Con dramaturgia de Dana Carbonell y dirección de Julia Cortina López, las tres actrices protagonistas –Raquel Camón, Dana Carbonell y Anna Griera– escenifican la historia de un diagnóstico y de cómo una palabra desconocida puede modificarte la vida cuando menos te lo esperas. La protagonista –en la realidad y sobre el escenario– considera que las enfermedades minoritarias son casi invisibles en la sociedad actual, y las personas que las padecen también: “La gente no da a la enfermedad la importancia que tiene porque de apariencia te ve sana; ‘tienes buen aspecto’, te dicen, pero es que yo, la enfermedad no la tengo en la cara; la tengo en los pulmones”, apunta. Actualmente, Raquel Camón hace una vida bastante normal, aunque no puede coger pesos, ni cargar mochilas, ni correr, porque se ahoga. En 2018 también le diagnosticaron narcolepsia, causada por un déficit de la hipocretina, que es la hormona que regula el sueño. Camón explica que “fue gracias a un doctor que por fin me escuchó. Hasta entonces, yo explicaba que estaba muy cansada y que tenía mucho sueño, y todos los doctores me decían que ‘eso, la sarcoidosis ya lo tiene’… pues no, no era normal, tenía otra enfermedad y hacía años que la padecía” . Curiosamente, cuando le diagnosticaron la narcolepsia fue “incluso liberador, encontré respuestas a muchas cosas que me habían pasado”.

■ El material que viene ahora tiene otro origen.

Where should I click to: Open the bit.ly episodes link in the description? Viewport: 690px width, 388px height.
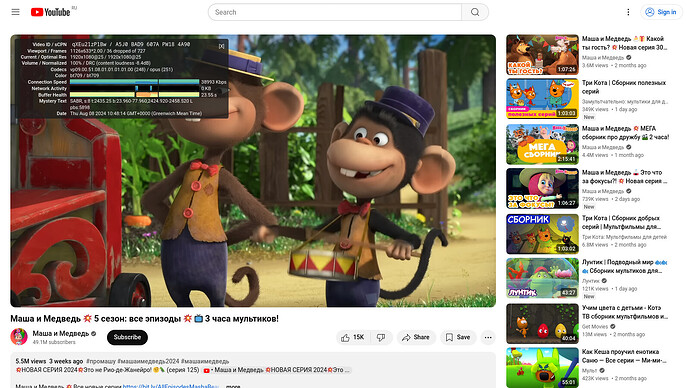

Antes del diagnóstico que le cambió la vida, Raquel Camón trabajaba en unos grandes almacenes y vivía en Girona junto a su pareja. Cuenta que, cuando supo que tenía sarcoidosis, sintió la necesidad de hacer algo que la hiciera feliz; se trasladó a Barcelona y empezó su carrera teatral. Y ahora es feliz. “Si no me hubiera pasado la sarcoidosis, no sería feliz. Así que prefiero mi vida con sarcoidosis, no la cambiaría. Antes no era lo suficientemente valiente como para apostar por mí, y la sarcoidosis me dio el impulso que necesitaba”, explica.
Sobre “Com cantar ‘Sobreviviré’ sense que m’exploti un pulmó” asegura que “es el proyecto de mi vida, tanto a nivel profesional como personal. Como éste no habrá otro”. Después de su estancia en el teatro Maldà esperan poder difundir qué es la sarcoidosis pulmonar haciendo bolos por toda Cataluña y, una vez traducida al castellano, quieren probar suerte por todo el Estado. El espectáculo integra la lengua de signos en todas sus funciones.